Researchers pin hopes on a new generation of medications to treat this growing problem
Advances in contemporary medicine such as intensive chemotherapy, the use of broad-spectrum antibiotics, and organ transplantation have enabled clinicians to treat critically ill patients more aggressively, thereby increasing their survival. "But, paradoxically, use of these therapeutic modalities has also led to a significant rise in the incidence of invasive fungal infections," said Esther Hilburger, Pharm.D., clinical coordinator and clinical pharmacy specialist at Sentara Healthcare in Hampton, Va.
Invasive aspergillosis remains a leading infectious complication among transplant recipients and is associated with high morbidity and mortality. Over the past few years, there has been a shift from Candida albicans to non-albicans species of Candida as the predominant causative agents of invasive fungal infections. Current treatment strategies for these infections are limited by antifungal resistance, drug toxicities, and interactions, noted Robert Adamson, Pharm.D., corporate director of clinical pharmacy services at Saint Barnabas Health Care System in Livingston, N.J. In order to overcome these limitations, there has been a recent surge in the development of newer antifungals, and innovative strategies with unique combination antifungal therapies are beginning to be explored.
Voriconazole (Vfend, Pfizer) is the only second-generation triazole antifungal currently available. It has a broad spectrum of activity, including coverage against Candida and Aspergillus species. Two other compounds in this class, posaconazole (Noxafil, Schering-Plough) and ravuconazole (Bristol-Myers Squibb), are under investigation. Hilburger anticipates that these drugs will be used in transplant recipients and hematology/oncology patients, who are at increased risk for aspergillosis and candidiasis.
The most noteworthy finding of an article published in 2002 in Antimicrobial Agents and Chemotherapy was that of all the antifungals tested in the study, posaconazole demonstrated the most potent in vitro activity against filamentous fungi, such as Rhizopus species. Posaconazole has been well tolerated in clinical trials, with the most common adverse event being gastrointestinal symptoms. Pharmacokinetic studies demonstrate that the absorption of posaconazole suspension is improved if it is administered with a liquid nutritional supplement.

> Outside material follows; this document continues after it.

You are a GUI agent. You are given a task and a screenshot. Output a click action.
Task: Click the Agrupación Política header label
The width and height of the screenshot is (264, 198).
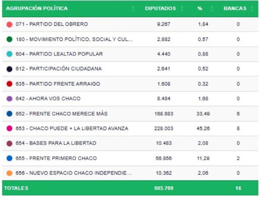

Phase II studies of ravuconazole have shown that the drug has a considerably long half-life (~100 hours), which "may allow for extended-interval dosing," noted Hilburger.
The triazole antifungals are potent inhibitors of the cytochrome P450 3A4 enzyme and thus are associated with significant drug interactions. "My approach for managing these interactions is to anticipate themby knowing which drugs can potentially interact with the triazole antifungals," said Adamson. Results of a recent study presented at the Interscience Conference on Antimicrobial Agents and Chemotherapy (ICAAC) showed that there is a drug interaction between posaconazole and tacrolimus, an immunosuppressive agent. "Monitoring of tacrolimus concentrations would be essential in these patients," he added.
Authors of another study presented at ICAAC in 2000 found ravuconazole to be a less potent inhibitor of the cytochrome P450 3A4 enzyme than other triazole antifungalswhich would mean "possibly fewer drug-drug interactions and therefore less toxicity," noted Hilburger.
The first drug in the echinocandin class of antifungals to receive Food & Drug Administration approval was caspofungin (Cancidas, Merck). In contrast to antifungal classes such as the azoles and polyenes, the echinocandins inhibit an enzyme that is required for the synthesis of fungal cell walls, rather than interfering with the functioning of fungal cell membrane. Two additional echinocandins, anidulafungin (formerly LY303366, Vicuron Pharmaceuticals) and micafungin (Mycamine, Fujisawa) are in the final stages of clinical trials.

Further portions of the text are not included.